# Конфигурация в басах



## bayanistka (25 Окт 2011)

Друзья, если вы знакомы с данной конфигурацией в басах, то дайте знать, как правильно овладеть и этой системой.ll


----------



## БАЯННЫЙ МАСТЕР (28 Окт 2011)

Именно такое вижу впервые, но слышал что и не такое бывает. Подозреваю в практичности этой басовой системы. Что то подобное было в старых Guilietti, но там был конвертер, тут его не вижу.


----------



## IgorO2002 (29 Окт 2011)

Система похожа на старые Hohner аккордеоны. Первые три ряда выборка, я потом готовый или "квинтовая" система, когда выборка расположена не полутонами, а квинто-квартовым способом. Найдёте самоучители у себя на "Родине" bayanistka. Только там и в Австралии, также пару человек в Европе умеют играть на этой системе. Удачи в поиске.


----------



## zet10 (29 Окт 2011)

Жутко не удобная система!
Первые три ряда идут выборка,причем зеркальная!
В свое время М.Элегард играл на такой системе.
У меня был такой "Хохнер",играть на нем было смерти подобно...и еще очень тяжелый левый полукорпус,т.к. очень напичкан.
Вобщем и врагу не пожелаешь.Переделывать же такой инструмент нет ни какого смысла да и дорого!


----------



## bayanistka (29 Окт 2011)

Инструмент не мой. Его купил один товарищ из Германии, на аукционе Ebay, заплатил за него около 1000 евро...думая что это "крутой и навороченный", но играть на нём не может.


----------



## НГП (30 Окт 2011)

Купить в Баумаркте мини-сварку, отвёртки, набор плоско- и круглогубцев (за всё максимум 100-150 евро), и перетасовать кнопки как надо.
Сначала надо потренироваться на чём-нибудь подешевле.


----------



## zet10 (30 Окт 2011)

НГП писал:


> Сначала надо потренироваться на чём-нибудь подешевле.

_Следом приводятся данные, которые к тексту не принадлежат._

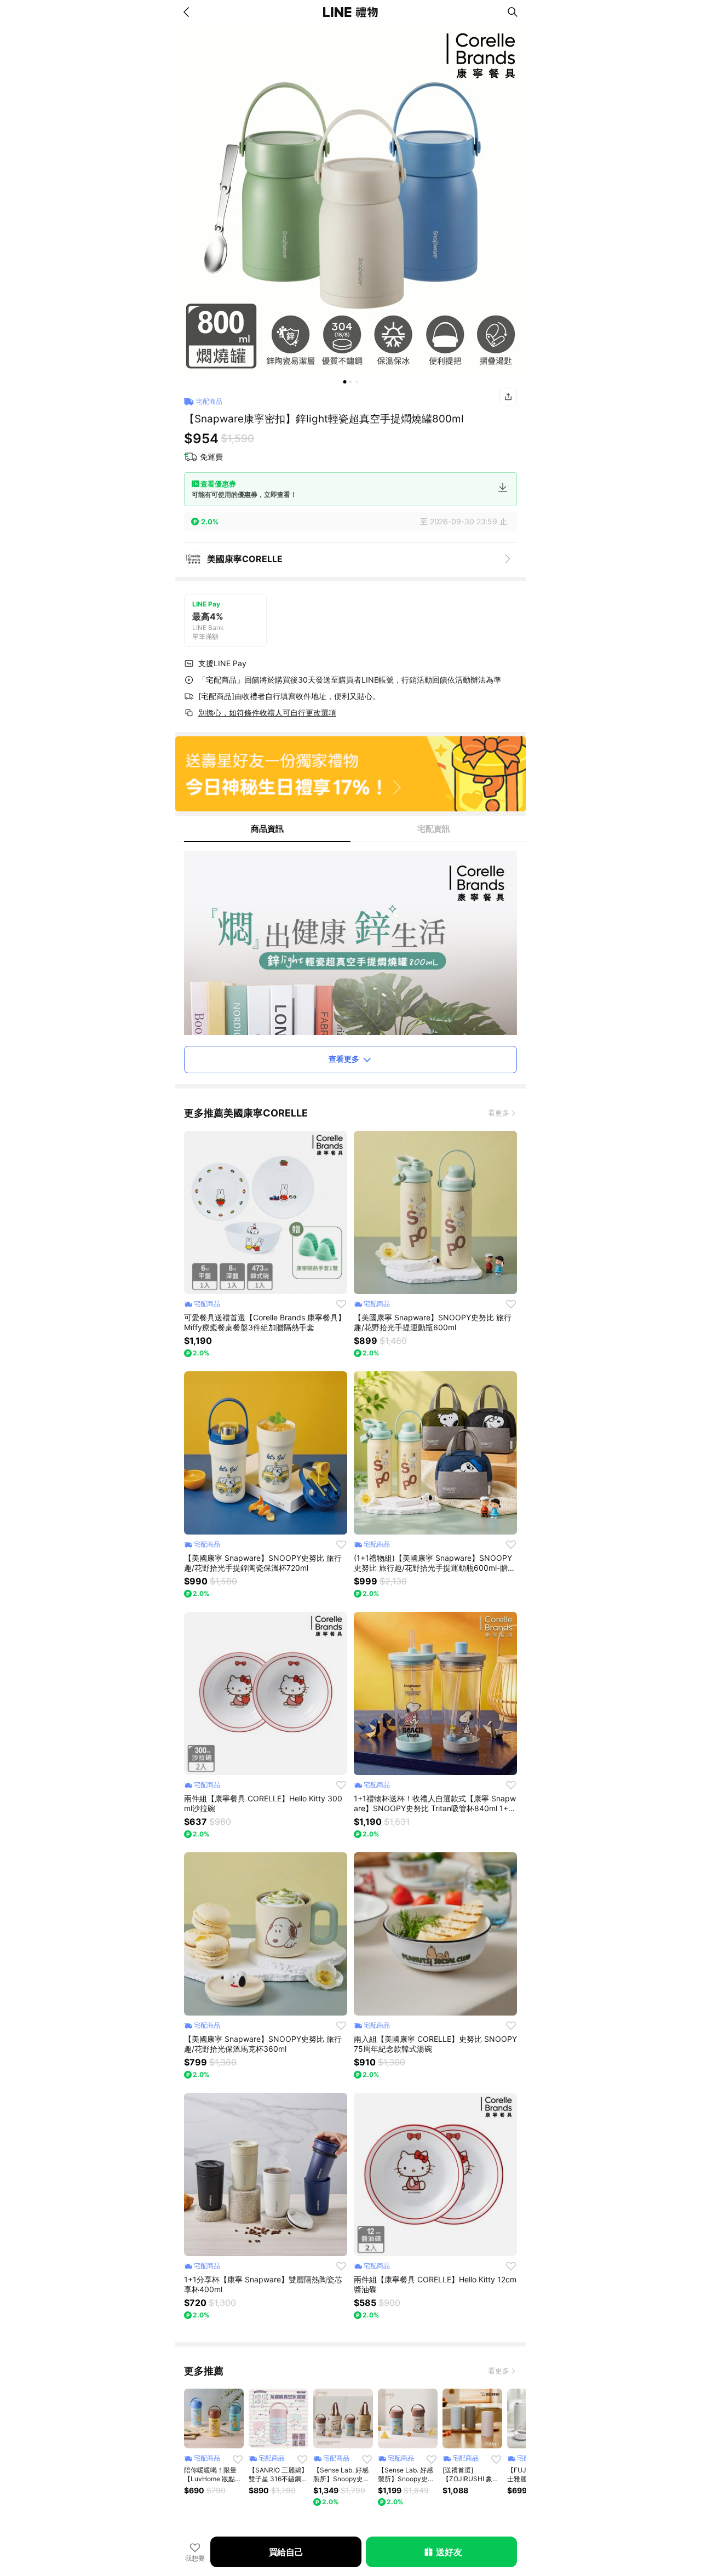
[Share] (508, 396)
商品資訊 (267, 828)
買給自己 (286, 2551)
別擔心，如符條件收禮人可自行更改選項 (267, 712)
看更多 (498, 1112)
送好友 (449, 2551)
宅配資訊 (433, 828)
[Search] (513, 12)
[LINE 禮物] (350, 12)
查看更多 (344, 1058)
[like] (341, 1304)
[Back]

На кошках наверное,как герой известного фильма.
А потом несут подобную "кулибинщину" в ремонт и там еще раза в три вкладываются.Наверное для тех кому не чем себя занять очень оригинальное времяприпровождение, ну и как всегда они опять смогут "СЭКОНОМИТЬ"))


----------



## bayanistka (30 Окт 2011)

Добавлю, что на том "чудо-итальянце" все басы настроены в разлив, "плывут" конкретно, похоже по-французски. А в правой- пятиголосие, с дрбавочным кларнетом.!


----------